TASK GOAL.
Please return all lines of the data below containing the string "size".

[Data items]
+ + + + +

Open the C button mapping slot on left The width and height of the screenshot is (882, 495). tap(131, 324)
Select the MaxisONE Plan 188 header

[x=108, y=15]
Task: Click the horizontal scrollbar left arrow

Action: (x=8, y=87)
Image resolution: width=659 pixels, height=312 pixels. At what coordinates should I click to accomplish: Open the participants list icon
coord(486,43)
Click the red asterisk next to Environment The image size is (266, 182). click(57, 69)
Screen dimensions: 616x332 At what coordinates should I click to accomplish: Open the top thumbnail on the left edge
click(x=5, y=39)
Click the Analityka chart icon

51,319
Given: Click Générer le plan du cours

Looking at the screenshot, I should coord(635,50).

+ + + + +

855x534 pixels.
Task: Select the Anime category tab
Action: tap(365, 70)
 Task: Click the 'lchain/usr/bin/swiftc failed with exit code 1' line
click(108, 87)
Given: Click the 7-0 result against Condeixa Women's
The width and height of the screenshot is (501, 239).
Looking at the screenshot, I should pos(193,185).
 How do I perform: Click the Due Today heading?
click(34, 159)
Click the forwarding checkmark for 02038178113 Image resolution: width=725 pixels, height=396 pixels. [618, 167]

+ + + + +

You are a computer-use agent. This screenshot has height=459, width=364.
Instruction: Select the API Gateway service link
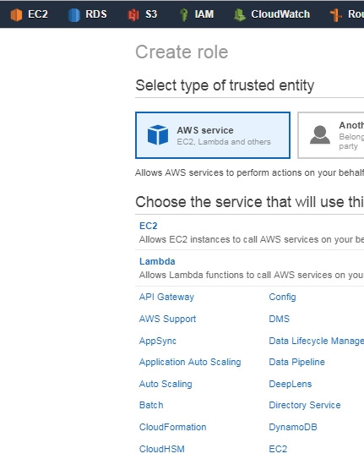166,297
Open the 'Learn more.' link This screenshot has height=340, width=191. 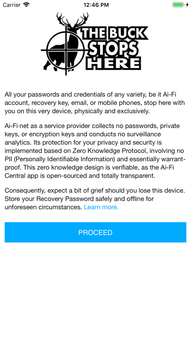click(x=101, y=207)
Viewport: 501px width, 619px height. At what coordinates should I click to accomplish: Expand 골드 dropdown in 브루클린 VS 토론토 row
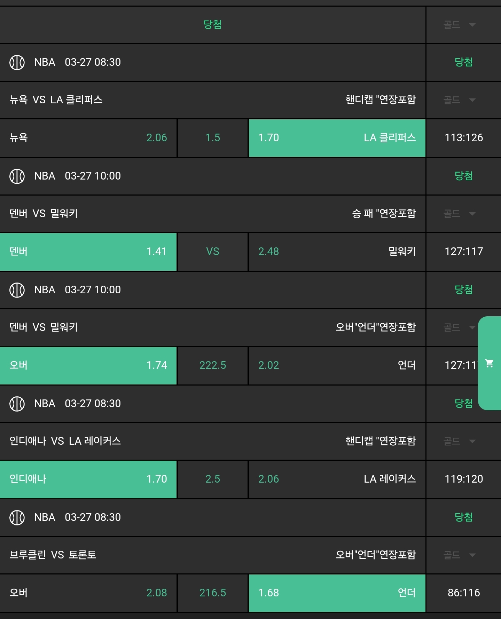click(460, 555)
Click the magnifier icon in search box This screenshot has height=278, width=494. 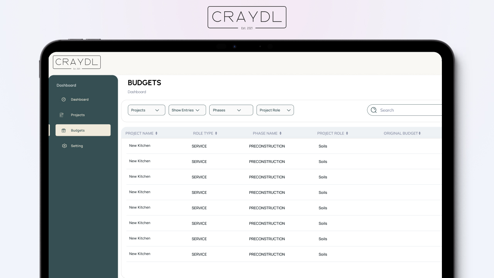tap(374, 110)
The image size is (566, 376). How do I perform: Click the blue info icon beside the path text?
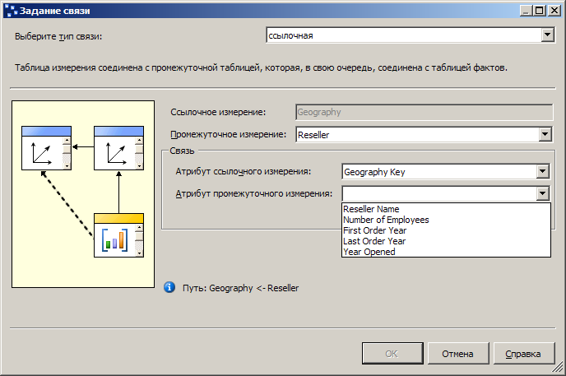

+ + + + +

SOLUTION TO THE PROBLEM.
Click the red asterisk next to Environment The image size is (266, 182). click(57, 69)
The image size is (566, 376). How do I perform: Click the blue info icon beside the path text?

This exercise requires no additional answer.